Mamba Drafters for Speculative Decoding
This work addresses the efficiency and flexibility challenges in accelerating LLM generation for AI practitioners, offering an incremental improvement over existing speculative decoding approaches.
The paper tackles the trade-off in speculative decoding for LLMs by introducing Mamba-based drafters, which combine flexibility and speed using state space models to avoid quadratic complexity, resulting in faster drafting, lower memory usage, and performance comparable to state-of-the-art methods while maintaining cross-model adaptability.
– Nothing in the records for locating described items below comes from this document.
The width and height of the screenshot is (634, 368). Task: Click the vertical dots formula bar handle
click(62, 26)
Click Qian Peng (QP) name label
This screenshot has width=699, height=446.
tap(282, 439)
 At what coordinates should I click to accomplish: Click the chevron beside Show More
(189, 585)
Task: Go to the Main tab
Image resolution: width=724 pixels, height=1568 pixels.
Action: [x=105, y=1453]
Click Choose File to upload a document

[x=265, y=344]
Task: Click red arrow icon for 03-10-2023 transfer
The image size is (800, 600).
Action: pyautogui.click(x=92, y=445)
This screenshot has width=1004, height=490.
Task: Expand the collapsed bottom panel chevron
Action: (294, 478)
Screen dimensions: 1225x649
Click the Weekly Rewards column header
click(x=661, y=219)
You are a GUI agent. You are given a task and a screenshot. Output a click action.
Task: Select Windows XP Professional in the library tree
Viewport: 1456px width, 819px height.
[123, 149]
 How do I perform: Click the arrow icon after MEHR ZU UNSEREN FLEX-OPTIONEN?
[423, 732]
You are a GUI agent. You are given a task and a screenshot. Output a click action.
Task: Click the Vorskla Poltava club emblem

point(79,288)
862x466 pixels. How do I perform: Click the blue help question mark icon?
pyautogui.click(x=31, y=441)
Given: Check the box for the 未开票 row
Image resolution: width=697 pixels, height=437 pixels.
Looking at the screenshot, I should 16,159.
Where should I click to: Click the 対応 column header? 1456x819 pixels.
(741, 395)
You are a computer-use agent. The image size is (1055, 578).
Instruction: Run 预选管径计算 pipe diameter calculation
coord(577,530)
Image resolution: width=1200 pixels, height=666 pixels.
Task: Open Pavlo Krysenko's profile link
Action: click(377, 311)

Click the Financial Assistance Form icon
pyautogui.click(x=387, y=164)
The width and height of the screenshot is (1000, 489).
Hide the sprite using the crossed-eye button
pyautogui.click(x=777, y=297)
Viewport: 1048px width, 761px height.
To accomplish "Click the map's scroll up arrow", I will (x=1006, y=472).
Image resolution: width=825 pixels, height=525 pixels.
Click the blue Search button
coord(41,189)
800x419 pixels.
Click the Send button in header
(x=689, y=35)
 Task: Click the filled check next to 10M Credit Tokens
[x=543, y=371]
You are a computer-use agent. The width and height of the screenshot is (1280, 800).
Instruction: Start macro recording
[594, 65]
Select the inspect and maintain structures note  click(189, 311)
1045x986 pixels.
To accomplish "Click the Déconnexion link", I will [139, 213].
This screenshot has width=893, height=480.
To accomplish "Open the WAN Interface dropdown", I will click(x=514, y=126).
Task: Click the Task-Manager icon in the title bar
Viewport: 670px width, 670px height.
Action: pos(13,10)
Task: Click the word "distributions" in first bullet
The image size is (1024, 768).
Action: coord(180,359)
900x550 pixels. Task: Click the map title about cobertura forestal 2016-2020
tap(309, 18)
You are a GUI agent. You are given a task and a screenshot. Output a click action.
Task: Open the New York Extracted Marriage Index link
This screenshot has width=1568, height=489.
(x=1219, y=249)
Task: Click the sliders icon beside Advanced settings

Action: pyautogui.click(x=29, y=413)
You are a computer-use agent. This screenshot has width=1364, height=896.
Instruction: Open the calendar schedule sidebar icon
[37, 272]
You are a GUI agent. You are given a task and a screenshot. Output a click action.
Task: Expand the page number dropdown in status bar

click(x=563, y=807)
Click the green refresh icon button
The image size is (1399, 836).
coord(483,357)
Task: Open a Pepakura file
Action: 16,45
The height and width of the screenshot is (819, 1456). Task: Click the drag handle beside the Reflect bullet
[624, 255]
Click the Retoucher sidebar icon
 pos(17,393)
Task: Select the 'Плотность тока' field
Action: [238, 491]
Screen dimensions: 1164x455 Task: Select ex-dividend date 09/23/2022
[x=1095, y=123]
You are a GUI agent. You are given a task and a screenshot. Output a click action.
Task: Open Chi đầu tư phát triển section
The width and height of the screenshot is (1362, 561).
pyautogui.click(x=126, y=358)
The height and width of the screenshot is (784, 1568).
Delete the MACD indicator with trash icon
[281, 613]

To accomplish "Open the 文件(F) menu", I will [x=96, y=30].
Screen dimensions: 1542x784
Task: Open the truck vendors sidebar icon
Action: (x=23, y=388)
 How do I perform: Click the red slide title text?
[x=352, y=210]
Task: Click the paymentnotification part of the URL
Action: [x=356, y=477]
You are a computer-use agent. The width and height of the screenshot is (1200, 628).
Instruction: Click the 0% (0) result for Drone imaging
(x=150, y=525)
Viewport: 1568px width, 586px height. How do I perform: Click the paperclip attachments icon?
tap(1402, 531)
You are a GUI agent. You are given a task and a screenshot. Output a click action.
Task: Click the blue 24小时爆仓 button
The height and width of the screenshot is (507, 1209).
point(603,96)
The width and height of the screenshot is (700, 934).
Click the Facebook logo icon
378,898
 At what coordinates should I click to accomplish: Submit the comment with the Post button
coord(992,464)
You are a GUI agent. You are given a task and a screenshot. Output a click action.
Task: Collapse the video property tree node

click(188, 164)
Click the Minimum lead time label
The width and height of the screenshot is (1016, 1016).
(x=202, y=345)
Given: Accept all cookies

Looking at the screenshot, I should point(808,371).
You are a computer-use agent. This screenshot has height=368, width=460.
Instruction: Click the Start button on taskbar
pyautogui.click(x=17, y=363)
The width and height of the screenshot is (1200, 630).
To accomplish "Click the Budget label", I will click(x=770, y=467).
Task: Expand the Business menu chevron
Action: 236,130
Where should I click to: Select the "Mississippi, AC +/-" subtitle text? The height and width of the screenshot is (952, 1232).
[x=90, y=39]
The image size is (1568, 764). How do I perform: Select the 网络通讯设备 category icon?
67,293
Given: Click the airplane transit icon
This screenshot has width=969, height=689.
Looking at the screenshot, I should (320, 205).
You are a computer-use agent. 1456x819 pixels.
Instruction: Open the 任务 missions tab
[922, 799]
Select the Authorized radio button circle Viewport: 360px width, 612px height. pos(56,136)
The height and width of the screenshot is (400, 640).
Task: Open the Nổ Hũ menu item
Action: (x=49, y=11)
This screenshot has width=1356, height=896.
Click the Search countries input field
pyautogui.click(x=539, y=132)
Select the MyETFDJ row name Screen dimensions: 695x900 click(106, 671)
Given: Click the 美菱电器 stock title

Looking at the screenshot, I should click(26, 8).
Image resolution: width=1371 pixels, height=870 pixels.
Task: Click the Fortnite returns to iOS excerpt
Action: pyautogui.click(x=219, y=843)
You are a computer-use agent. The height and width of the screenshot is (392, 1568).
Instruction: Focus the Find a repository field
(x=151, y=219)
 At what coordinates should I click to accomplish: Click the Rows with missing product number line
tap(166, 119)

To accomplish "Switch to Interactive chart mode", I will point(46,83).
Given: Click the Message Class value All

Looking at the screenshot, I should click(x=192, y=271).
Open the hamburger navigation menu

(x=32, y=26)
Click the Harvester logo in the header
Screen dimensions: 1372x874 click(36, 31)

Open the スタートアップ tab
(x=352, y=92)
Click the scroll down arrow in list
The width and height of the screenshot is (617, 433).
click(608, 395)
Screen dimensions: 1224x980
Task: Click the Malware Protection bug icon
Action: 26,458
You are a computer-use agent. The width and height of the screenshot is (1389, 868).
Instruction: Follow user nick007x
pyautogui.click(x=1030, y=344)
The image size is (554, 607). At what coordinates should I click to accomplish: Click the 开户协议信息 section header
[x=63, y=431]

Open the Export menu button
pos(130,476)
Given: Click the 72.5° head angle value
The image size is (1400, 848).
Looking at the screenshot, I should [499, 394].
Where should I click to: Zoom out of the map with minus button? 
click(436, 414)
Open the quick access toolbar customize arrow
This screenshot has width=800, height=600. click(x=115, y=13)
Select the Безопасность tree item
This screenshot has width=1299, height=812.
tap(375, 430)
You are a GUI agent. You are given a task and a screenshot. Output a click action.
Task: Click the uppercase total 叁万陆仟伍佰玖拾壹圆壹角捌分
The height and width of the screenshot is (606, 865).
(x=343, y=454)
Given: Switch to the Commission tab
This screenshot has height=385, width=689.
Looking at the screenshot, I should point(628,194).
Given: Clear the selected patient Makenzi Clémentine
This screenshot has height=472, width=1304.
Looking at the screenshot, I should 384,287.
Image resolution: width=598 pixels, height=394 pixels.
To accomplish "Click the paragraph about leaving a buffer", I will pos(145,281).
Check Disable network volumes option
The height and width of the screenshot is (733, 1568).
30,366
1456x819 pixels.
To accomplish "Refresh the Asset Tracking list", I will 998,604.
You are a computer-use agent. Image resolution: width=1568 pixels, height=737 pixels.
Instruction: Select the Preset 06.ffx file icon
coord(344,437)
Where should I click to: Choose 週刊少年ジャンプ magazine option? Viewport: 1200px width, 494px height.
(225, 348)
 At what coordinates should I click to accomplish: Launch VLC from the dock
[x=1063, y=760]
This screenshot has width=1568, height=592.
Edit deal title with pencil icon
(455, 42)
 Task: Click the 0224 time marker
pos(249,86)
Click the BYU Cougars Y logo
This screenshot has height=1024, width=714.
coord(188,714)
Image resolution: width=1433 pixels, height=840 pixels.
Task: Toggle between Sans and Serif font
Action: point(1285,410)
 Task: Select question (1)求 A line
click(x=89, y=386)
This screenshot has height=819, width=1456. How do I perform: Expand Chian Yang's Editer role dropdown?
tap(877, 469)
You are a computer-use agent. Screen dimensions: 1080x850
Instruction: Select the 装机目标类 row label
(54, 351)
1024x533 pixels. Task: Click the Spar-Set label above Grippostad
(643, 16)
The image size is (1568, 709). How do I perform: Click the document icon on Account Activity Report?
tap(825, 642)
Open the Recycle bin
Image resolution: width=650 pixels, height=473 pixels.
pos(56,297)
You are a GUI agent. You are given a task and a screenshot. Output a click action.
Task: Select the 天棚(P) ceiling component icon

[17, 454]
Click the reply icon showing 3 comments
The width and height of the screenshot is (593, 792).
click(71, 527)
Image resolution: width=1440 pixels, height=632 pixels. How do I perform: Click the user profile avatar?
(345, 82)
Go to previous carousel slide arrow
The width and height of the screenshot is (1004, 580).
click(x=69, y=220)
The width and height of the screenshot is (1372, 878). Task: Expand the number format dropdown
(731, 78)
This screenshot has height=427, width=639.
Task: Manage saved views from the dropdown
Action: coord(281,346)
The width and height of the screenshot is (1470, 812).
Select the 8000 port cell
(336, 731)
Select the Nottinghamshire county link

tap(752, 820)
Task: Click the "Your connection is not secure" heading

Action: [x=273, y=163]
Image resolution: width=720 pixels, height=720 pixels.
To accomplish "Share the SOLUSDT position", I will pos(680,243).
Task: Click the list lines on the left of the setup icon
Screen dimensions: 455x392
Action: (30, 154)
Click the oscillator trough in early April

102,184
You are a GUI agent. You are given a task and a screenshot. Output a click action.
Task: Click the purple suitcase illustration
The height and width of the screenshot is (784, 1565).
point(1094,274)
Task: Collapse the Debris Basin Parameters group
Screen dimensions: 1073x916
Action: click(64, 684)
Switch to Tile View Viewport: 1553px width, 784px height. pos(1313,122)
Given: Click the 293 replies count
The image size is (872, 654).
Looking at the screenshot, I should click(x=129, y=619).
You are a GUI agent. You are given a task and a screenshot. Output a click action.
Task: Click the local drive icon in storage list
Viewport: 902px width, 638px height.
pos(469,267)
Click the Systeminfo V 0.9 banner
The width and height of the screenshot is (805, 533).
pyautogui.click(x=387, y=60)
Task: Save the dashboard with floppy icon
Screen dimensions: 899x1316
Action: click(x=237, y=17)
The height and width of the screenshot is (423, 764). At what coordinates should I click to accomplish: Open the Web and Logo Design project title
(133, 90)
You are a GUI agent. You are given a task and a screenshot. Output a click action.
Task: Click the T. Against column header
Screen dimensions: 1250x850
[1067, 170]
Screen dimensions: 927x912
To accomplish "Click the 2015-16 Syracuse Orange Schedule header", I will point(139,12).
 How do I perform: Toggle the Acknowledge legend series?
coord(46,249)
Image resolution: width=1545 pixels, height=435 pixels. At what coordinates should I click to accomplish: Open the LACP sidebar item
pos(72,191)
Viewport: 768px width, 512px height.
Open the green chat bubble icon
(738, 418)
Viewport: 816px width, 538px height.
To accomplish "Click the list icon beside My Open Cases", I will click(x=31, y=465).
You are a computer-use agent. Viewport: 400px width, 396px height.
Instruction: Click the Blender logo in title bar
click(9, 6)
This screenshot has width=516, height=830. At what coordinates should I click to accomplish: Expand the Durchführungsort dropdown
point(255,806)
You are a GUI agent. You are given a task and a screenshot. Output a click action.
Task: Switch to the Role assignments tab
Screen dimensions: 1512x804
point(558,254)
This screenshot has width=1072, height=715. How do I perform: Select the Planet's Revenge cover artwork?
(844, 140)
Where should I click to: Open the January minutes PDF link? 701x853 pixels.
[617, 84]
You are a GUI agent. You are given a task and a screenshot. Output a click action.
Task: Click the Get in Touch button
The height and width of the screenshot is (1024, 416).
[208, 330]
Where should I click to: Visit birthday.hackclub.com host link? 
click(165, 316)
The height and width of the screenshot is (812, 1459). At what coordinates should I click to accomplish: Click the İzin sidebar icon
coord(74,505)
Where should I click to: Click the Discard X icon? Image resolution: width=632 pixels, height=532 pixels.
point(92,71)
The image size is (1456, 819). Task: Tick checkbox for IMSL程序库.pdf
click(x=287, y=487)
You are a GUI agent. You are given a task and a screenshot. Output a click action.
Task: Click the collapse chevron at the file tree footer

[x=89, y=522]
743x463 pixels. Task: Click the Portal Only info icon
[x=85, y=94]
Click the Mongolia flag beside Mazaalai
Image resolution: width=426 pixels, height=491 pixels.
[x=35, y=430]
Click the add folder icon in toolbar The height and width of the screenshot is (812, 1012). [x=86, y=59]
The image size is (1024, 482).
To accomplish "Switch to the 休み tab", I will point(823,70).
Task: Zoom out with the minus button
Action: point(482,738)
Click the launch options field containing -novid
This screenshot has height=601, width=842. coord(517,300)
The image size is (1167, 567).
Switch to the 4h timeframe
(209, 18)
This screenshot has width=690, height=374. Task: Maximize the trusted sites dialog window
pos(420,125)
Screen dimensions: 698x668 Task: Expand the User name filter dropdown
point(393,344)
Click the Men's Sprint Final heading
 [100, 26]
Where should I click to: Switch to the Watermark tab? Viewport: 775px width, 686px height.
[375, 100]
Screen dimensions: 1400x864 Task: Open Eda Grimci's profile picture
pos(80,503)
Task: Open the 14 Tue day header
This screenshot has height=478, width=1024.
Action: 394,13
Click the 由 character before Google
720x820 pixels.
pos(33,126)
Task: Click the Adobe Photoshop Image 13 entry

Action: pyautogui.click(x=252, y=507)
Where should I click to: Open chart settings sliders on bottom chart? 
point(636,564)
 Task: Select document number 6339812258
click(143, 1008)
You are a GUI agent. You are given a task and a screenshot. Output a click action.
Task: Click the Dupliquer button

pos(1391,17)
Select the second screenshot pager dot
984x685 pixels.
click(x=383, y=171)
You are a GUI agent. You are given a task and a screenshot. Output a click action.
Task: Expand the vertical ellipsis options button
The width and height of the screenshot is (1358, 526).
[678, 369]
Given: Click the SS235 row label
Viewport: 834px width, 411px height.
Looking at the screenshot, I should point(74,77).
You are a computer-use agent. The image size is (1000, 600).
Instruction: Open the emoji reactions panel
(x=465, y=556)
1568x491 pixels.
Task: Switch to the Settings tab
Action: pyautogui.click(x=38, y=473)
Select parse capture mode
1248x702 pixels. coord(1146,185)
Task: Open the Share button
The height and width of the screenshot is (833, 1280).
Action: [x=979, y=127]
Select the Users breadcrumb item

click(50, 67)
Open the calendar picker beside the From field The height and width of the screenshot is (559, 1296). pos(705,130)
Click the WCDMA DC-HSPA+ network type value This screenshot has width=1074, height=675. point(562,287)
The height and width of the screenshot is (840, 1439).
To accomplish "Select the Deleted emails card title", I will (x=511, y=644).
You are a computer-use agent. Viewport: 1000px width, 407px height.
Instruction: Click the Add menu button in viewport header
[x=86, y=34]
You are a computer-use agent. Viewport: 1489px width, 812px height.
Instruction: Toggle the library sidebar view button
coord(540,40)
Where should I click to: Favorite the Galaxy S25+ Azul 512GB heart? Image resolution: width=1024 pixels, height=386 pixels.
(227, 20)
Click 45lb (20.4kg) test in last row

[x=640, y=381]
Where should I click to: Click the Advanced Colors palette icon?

Speculative decoding has emerged as a promising approach to accelerating large language model (LLM) generation using a fast drafter while maintaining alignment with the target model's distribution. However, existing approaches face a trade-off: external drafters offer flexibility but can suffer from slower drafting, while self-speculation methods use drafters tailored to the target model but require re-training. In this paper, we introduce novel drafters based on Mamba, a state-of-the-art state space model (SSM), as a solution that combines the best aspects of both approaches. By leveraging the linear structure of SSMs, our approach avoids the quadratic complexity inherent in traditional Transformer-based methods, enabling faster drafting and lower memory usage while maintaining the flexibility to work across different target models. We further enhance efficiency with a novel test-time tree search algorithm for generating high-quality draft candidates. Our empirical evaluation demonstrates that Mamba-based drafters not only outperform existing external drafting methods but are also comparable to state-of-the-art self-speculation approaches while using less memory and maintaining their cross-model adaptability.